**THE EXERCISE:**
From the passage on position limits for LQD options, can you extract the text starting with "Also, as evidenced" and going on through "options on HYG.", copied word for word?

======== SOURCE PASSAGE ========

Also, as evidenced above, trading volume in LQD shares has increased 
over the past few years and the Exchange understands that market 
participants' need for options have continued to grow alongside the 
ETF. Particularly, the Exchange notes that in the last year, market 
participants have sought more cost-effective hedging strategies through 
the use of LQD options as a result of the borrow on other fixed income 
ETFs, such as HYG. Therefore, the Exchange believes that because LQD 
options are being increasingly utilized as an alternative to similar 
products, such as HYG options, then it is appropriate that options on 
LQD be subject to the same 500,000 contract position limit that 
currently exists for options on HYG.

======== DATA BLOCK ========

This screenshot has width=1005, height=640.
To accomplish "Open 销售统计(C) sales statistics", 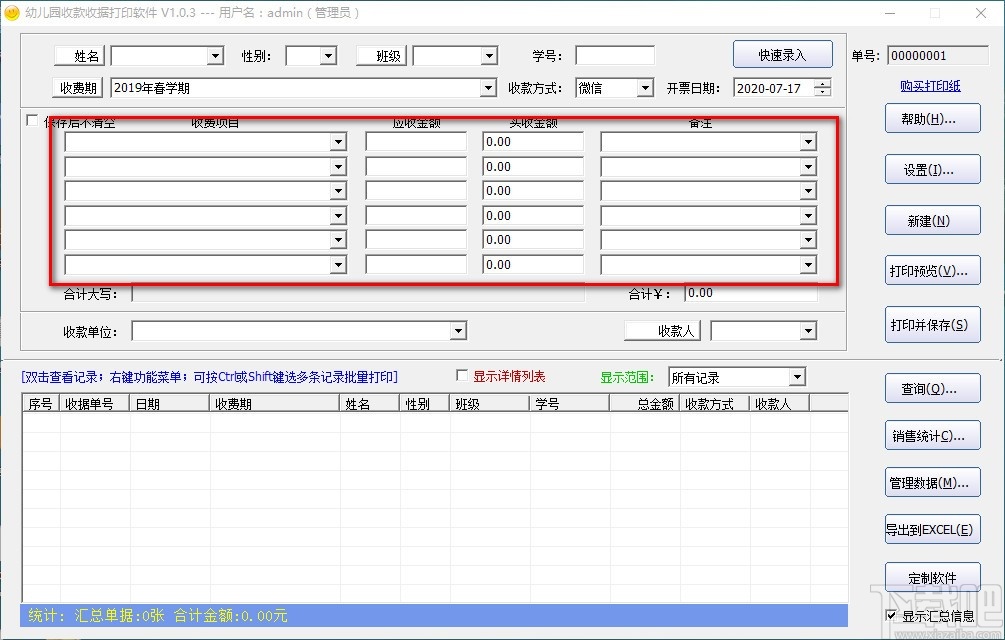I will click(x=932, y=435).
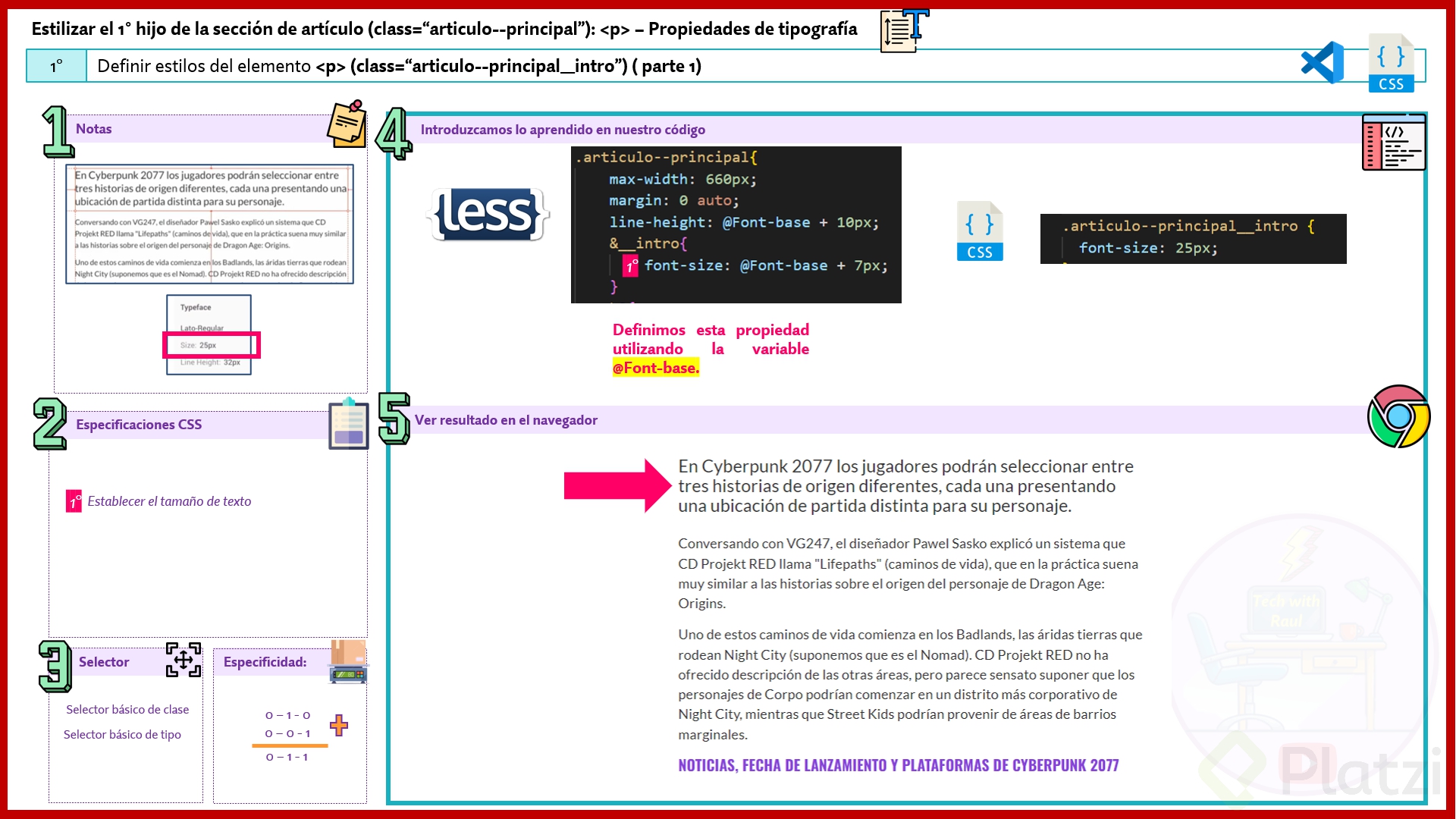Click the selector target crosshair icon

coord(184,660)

========

**PROBLEM SOLUTION:**
Also, as evidenced above, trading volume in LQD shares has increased 
over the past few years and the Exchange understands that market 
participants' need for options have continued to grow alongside the 
ETF. Particularly, the Exchange notes that in the last year, market 
participants have sought more cost-effective hedging strategies through 
the use of LQD options as a result of the borrow on other fixed income 
ETFs, such as HYG. Therefore, the Exchange believes that because LQD 
options are being increasingly utilized as an alternative to similar 
products, such as HYG options, then it is appropriate that options on 
LQD be subject to the same 500,000 contract position limit that 
currently exists for options on HYG.